We'll create a scatter plot of GDP per capita and life expectancy for 2010.

## Fetching the data

We'll get the data for all the economies listed in the WBG API data. To do this we first need to get a list with all the country names.

In [None]:
all_units_df = wb.economy.DataFrame()
all_units_df.head()

In [None]:
all_countries_df = all_units_df[all_units_df['aggregate']==False] # leaving only non-aggreagate (economy-level) obs
all_countries_df.head()

In [None]:
countries_list = list(all_countries_df.index) # list with country names
print(countries_list[0:5])

The WB API client library also asks for the series we want to retrieve. They are:
- `NY.GDP.PCAP.KD`: GDP per capita (constant 2015 US$)
- `SP.DYN.LE00.IN`: Life expectancy at birth, total (years)

In [None]:
indicators = ['NY.GDP.PCAP.KD', 'SP.DYN.LE00.IN']

Retrieving the data:

In [None]:
df = wb.data.DataFrame(indicators, countries_list, time=2010, labels=True)

In [None]:
df.head()

Finally, we add a column of income level from the data frame `all_units_df`

In [None]:
df = df.merge(all_units_df[['name', 'incomeLevel']],
              left_on = 'Country',
              right_on = 'name')
df.head()

In [None]:
df = df.drop(columns='name') # drop repeated column
df = df.rename(columns={'NY.GDP.PCAP.KD': 'gdpPerCapita', 'SP.DYN.LE00.IN': 'lifeExpectancy'}) #renaming

In [None]:
df.head()

## With `matplotlib`

In [None]:
x = df['gdpPerCapita']
y = df['lifeExpectancy']

In [None]:
# Simple scatter plot
plt.scatter(x, y);

In [None]:
# Adding some customization
plt.scatter(x, y, s=10) # s=10 indicates the size of the markers
plt.title('Country GDP per capita and life expectancy')
plt.xlabel('GDP per capita (constant 2015 USD)')
plt.ylabel('Life expectancy in years');

Now adding different colors per income level:

In [None]:
# We first separate x and y-axis values by income level

## Lower
x_low = df[df['incomeLevel']=='LIC']['gdpPerCapita']
y_low = df[df['incomeLevel']=='LIC']['lifeExpectancy']

## Lower-middle
x_lm = df[df['incomeLevel']=='LMC']['gdpPerCapita']
y_lm = df[df['incomeLevel']=='LMC']['lifeExpectancy']

## Upper-middle
x_um = df[df['incomeLevel']=='UMC']['gdpPerCapita']
y_um = df[df['incomeLevel']=='UMC']['lifeExpectancy']

# Upper
x_upper = df[df['incomeLevel']=='HIC']['gdpPerCapita']
y_upper = df[df['incomeLevel']=='HIC']['lifeExpectancy']

In [None]:
plt.scatter(x_low, y_low, label='LIC', s=10)
plt.scatter(x_lm, y_lm, label='LMC', s=10)
plt.scatter(x_um, y_um, label='UMC', s=10)
plt.scatter(x_upper, y_upper, label='HIC', s=10)
plt.title('Country GDP per capita and life expectancy')
plt.xlabel('GDP per capita (constant 2015 USD)')
plt.ylabel('Life expectancy in years')
plt.legend(title='Income level');

 `matplotlib` allows to add multiple plot elements on top of each other. This also applies when you want to group the units into categories.

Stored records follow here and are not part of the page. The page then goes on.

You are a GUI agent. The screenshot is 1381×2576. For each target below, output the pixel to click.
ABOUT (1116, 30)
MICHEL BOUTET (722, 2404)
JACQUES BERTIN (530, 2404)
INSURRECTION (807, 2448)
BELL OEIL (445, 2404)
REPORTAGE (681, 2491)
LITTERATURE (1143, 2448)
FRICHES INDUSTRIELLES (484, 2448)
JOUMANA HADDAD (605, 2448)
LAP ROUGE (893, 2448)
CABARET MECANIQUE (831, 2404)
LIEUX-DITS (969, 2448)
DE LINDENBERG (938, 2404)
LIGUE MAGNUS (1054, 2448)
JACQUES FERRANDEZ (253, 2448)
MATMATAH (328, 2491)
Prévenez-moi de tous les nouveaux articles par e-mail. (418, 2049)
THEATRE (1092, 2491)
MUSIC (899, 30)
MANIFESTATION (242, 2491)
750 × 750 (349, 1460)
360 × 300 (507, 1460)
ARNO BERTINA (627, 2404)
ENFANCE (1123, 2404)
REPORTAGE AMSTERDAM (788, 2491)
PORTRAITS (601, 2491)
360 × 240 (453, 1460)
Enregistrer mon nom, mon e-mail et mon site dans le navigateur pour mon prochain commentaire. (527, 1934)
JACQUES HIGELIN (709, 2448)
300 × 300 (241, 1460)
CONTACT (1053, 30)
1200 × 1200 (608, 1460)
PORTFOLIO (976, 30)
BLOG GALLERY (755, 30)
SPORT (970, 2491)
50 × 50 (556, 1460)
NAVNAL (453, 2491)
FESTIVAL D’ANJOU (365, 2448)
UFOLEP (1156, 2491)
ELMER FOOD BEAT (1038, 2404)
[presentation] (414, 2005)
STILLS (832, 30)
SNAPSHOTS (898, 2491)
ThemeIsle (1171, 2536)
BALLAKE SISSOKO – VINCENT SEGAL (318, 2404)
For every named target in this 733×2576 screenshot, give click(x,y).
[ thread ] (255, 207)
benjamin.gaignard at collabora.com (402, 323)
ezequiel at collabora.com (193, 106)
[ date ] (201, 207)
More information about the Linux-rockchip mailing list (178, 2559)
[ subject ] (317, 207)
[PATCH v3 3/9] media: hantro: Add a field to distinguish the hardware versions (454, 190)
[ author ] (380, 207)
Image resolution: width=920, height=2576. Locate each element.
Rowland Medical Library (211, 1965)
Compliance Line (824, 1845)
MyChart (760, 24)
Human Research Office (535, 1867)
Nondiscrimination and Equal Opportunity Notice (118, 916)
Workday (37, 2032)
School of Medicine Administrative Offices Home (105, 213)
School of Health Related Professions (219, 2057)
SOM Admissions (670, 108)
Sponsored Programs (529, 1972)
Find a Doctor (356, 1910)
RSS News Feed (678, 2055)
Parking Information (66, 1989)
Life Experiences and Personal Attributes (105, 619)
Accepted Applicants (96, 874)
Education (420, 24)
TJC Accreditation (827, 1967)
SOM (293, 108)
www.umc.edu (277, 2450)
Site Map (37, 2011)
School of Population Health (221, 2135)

Alternatively, you can get to the same result using loops:

In [None]:
# We first separate x and y-axis values by income level

groups = ['LIC', 'LMC', 'UMC', 'HIC']
gdp_dict = {}
le_dict  = {}

for group in groups:
    
    gdp_dict[group] = df[df['incomeLevel']==group]['gdpPerCapita']
    le_dict[group]  = df[df['incomeLevel']==group]['lifeExpectancy']

In [None]:
for group in groups:
    plt.scatter(gdp_dict[group], le_dict[group], label=group, s=10)
plt.title('Country GDP per capita and life expectancy')
plt.xlabel('GDP per capita (constant 2015 USD)')
plt.ylabel('Life expectancy in years')
plt.legend(title='Income level');

## With `seaborn`

In [None]:
# No legend
sns.scatterplot(data=df, x='gdpPerCapita', y='lifeExpectancy')
plt.title('Country GDP per capita and life expectancy')
plt.xlabel('GDP per capita (constant 2015 USD)')
plt.ylabel('Life expectancy in years');

In [None]:
# With legend and groups
sns.scatterplot(data=df, x='gdpPerCapita', y='lifeExpectancy', hue='incomeLevel')
plt.title('Country GDP per capita and life expectancy')
plt.xlabel('GDP per capita (constant 2015 USD)')
plt.ylabel('Life expectancy in years')
plt.legend(title='Income level');

# Histograms

## `matplotlib`

In [None]:
# Basic histogram with default options
# x: GDP per capita
plt.hist(x);

In [None]:
plt.hist(x, bins=40) # bins sets the number of equal-size bins
plt.title('Histogram of country GDP per capita')
plt.xlabel('GDP per capita (constant 2015 USD)')
plt.ylabel('Number of countries');

## `seaborn`

In [None]:
# Default options
sns.histplot(data=df, x='gdpPerCapita');

In [None]:
# More customization
sns.histplot(data=df, x='gdpPerCapita', bins=40)
plt.title('Histogram of country GDP per capita')
plt.xlabel('GDP per capita (constant 2015 USD)')
plt.ylabel('Number of countries');

# Saving a plot

Both `matplotlib` and `seaborn` use the same method (from `matplotlib`) to save figures: `.savefig()`

In [None]:
# Saving a matplotlib plot
plt.hist(x, bins=40) # bins sets the number of equal-size bins
plt.title('Histogram of country GDP per capita')
plt.xlabel('GDP per capita (constant 2015 USD)')
plt.ylabel('Number of countries')
plt.savefig('histogram_matplotlib.png');

In [None]:
# Saving a seaborn plot
sns.histplot(data=df, x='gdpPerCapita', bins=40)
plt.title('Histogram of country GDP per capita')
plt.xlabel('GDP per capita (constant 2015 USD)')
plt.ylabel('Number of countries')
plt.savefig('histogram_seaborn.png');

**Final note only if you're working on Colab:** Remember to go to `File` > `Save a copy in Drive` to save a copy of this notebook in your Google account.